What the exercise asks: Please transcribe the following records in full, exactly as given.
Start of Exercise data
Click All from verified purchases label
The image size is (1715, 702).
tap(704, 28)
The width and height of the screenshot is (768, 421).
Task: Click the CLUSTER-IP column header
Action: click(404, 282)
End of Exercise data
Result of the exercise:
Click All from verified purchases label
The image size is (1715, 702).
tap(704, 28)
The width and height of the screenshot is (768, 421).
Task: Click the CLUSTER-IP column header
Action: click(404, 282)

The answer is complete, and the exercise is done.